Thursday, October 10, 2013

11503: A 40-Year Redskins Rivalry.

From The New York Times…

Redskins’ Name Change Remains Activist’s Unfinished Business

By Ken Belson

WASHINGTON — Suzan Shown Harjo still becomes tense when she recalls the only Washington Redskins home game she attended, nearly 40 years ago.

After she moved to Washington, she and her husband were given tickets. Fans sitting nearby, apparently amused that American Indians were in their midst, pawed their hair and poked them, “not in an unfriendly way, but in a scary way,” Ms. Harjo said.

“We didn’t know what was next,” she said.

Ms. Harjo and her husband left the game, but they never left Washington. The incident fueled her opposition to the team’s name and her hope to get the team to change it. Since the 1960s, Ms. Harjo has been at the center of efforts to persuade schools, colleges and professional sports teams to drop American Indian names and mascots that some consider derogatory. The fight has escalated in recent days as groups have intensified lobbying efforts and organized protests, even prompting President Obama to weigh in.

The debate tends to settle on one question: how many people must be offended by a team’s name for a change to be warranted? The Redskins and the National Football League cite polling in which most respondents said they were not offended by the name, while those lobbying the team to drop its name dispute the accuracy of that data and say that no matter, the word is widely regarded as a slur.

More than two-thirds of the roughly 3,000 teams with American Indian mascots have dropped them, many voluntarily and without incident. Along the way, Ms. Harjo, the director of the Morning Star Institute, a group that promotes Native American causes, became something of a godmother to the cause of eliminating disparaging mascots.

“She has led this fight early,” said Ray Halbritter, a representative of the Oneida Indian Nation, which has paid for advertisements calling on the Redskins to abandon their name. “We stand on her shoulders.”

But Ms. Harjo considers her work unfinished because the Redskins and other professional teams have insisted on keeping their names. The Kansas City Chiefs, the Atlanta Braves and the Cleveland Indians have also been under scrutiny. In May, Daniel Snyder, the Redskins’ owner, echoed his predecessors when he vowed never to change the name. This week he sent a letter to fans defending his decision to keep the team’s name, saying: “The name was never a label. It was, and continues to be, a badge of honor.”

The Redskins, playing in the nation’s capital and in the country’s wealthiest league, have remained steadfast as many other teams have changed their nicknames since the 1960s. The Redskins’ owner at the time, George Preston Marshall, opposed desegregation. Edward Bennett Williams, who owned the team in the 1970s, met with American Indians to discuss the team’s name, but little followed.

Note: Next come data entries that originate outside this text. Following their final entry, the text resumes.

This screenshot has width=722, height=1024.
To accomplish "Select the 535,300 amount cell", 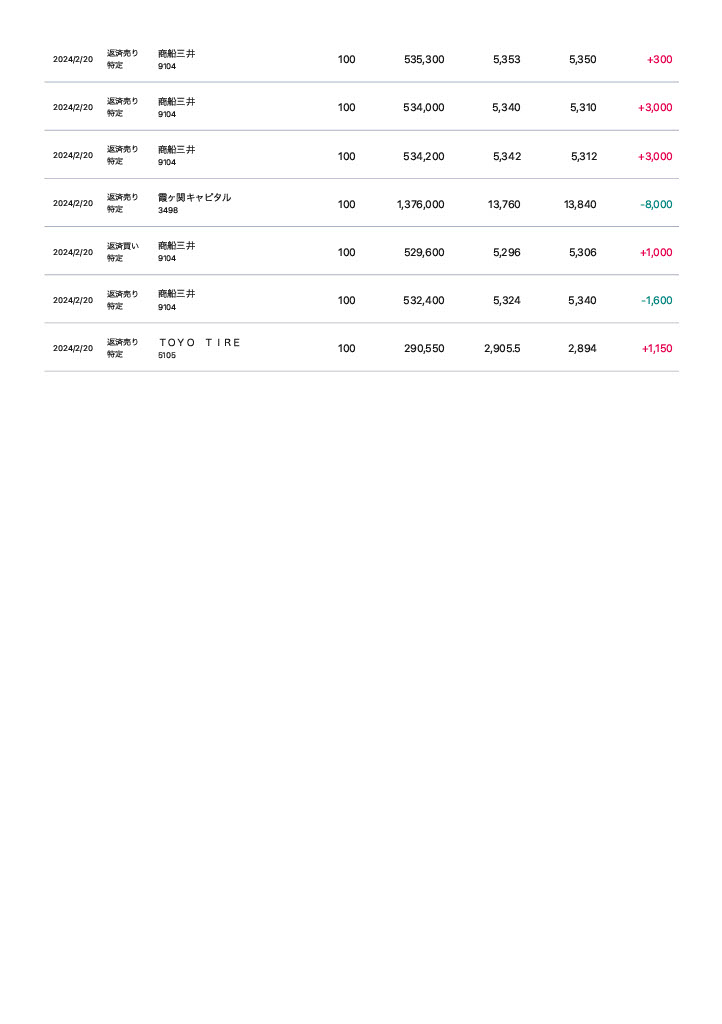I will click(424, 60).
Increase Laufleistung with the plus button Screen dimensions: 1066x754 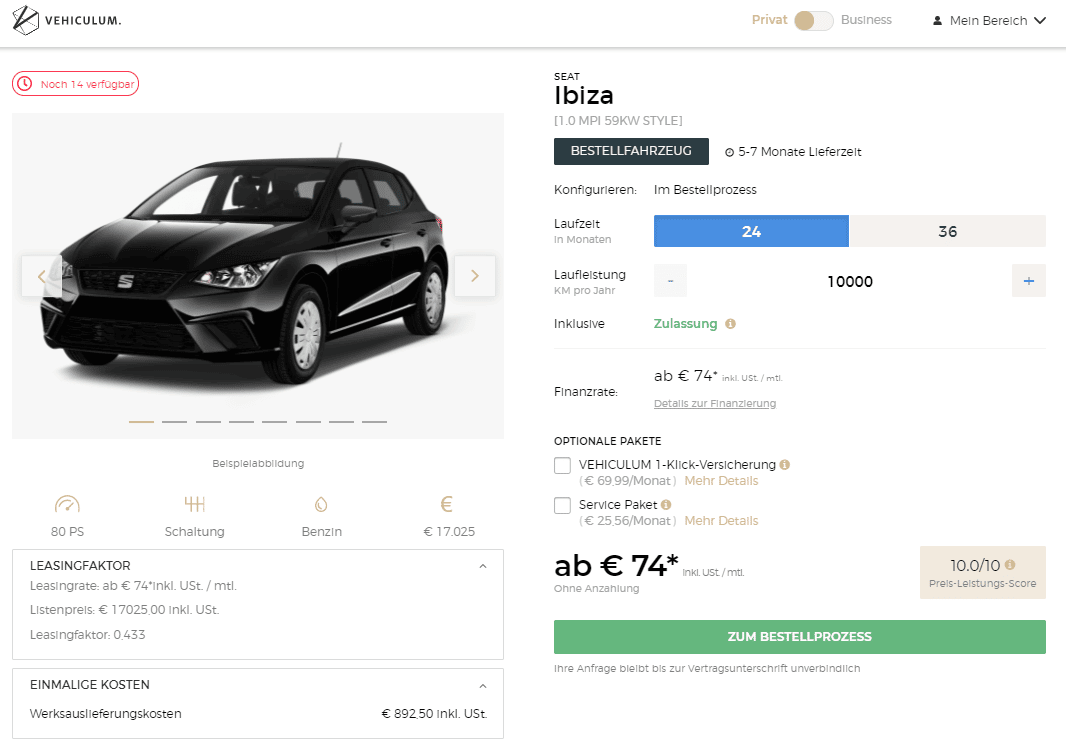click(x=1028, y=282)
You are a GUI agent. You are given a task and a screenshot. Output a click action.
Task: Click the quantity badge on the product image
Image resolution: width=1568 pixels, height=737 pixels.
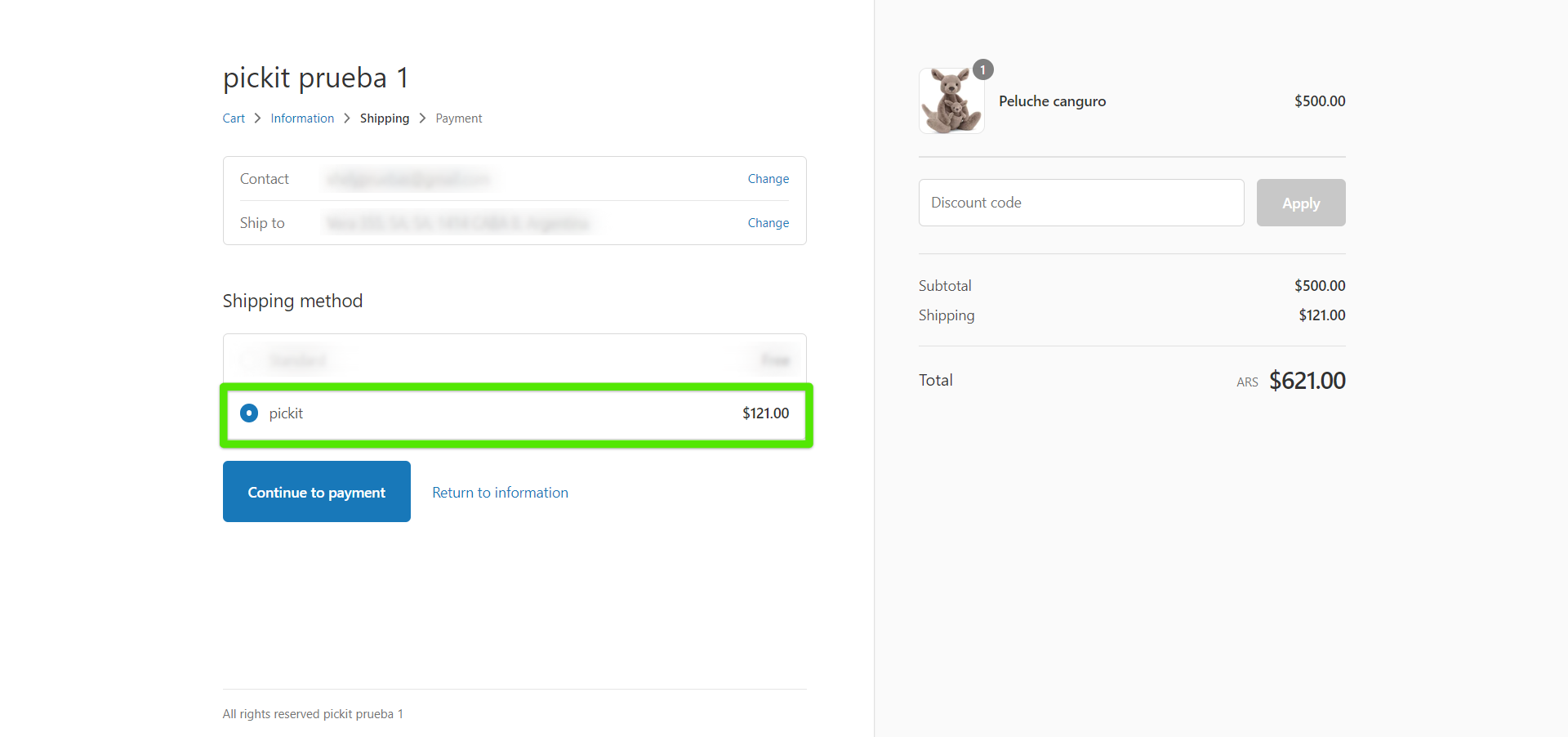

“There are so many milestones in this issue,” Ms. Harjo, 68, said Monday at an event held by ChangetheMascot.org, a group urging the Redskins to change their name. “It is king of the mountain because it’s associated with the nation’s capital, so what happens here affects the rest of the country.”

Ms. Harjo, Mr. Halbritter, Representative Betty McCollum of Minnesota and others who attended the event said that they would continue to call on Mr. Snyder and the N.F.L. to change the team’s name. Ms. McCollum, via social media and letters, has received the brunt of the backlash from some fans who think the Redskins should hold their ground.

(“I’m offended by the name Vikings as I have family from Denmark,” one person wrote on Ms. McCollum’s Facebook page, imploring her to “concentrate on a budget and don’t worry about the Washington Redskins.”)

Last week, days before the league’s 32 owners were to meet in Washington, the debate was inflamed when President Obama said that he would consider changing the name if he owned the team. Reed Hundt, the former chairman of the Federal Communications Commission, has also called on broadcasters to avoid using the team’s nickname.

In what amounts to a break in the stalemate, Adolpho Birch, the N.F.L.’s senior vice president for labor policy and government affairs, sent a letter last Friday to Peter Carmen, the chief operating officer of the Oneida Indian Nation. Mr. Birch suggested that they meet before their previously scheduled meeting on Nov. 22.

Speaking at the N.F.L. owners meeting Tuesday, Commissioner Roger Goodell reaffirmed his view that the Redskin name stands for honor and is not derogatory. “But whenever you have a situation like this, you have to listen and recognize that some people might have different perspectives,” Goodell added.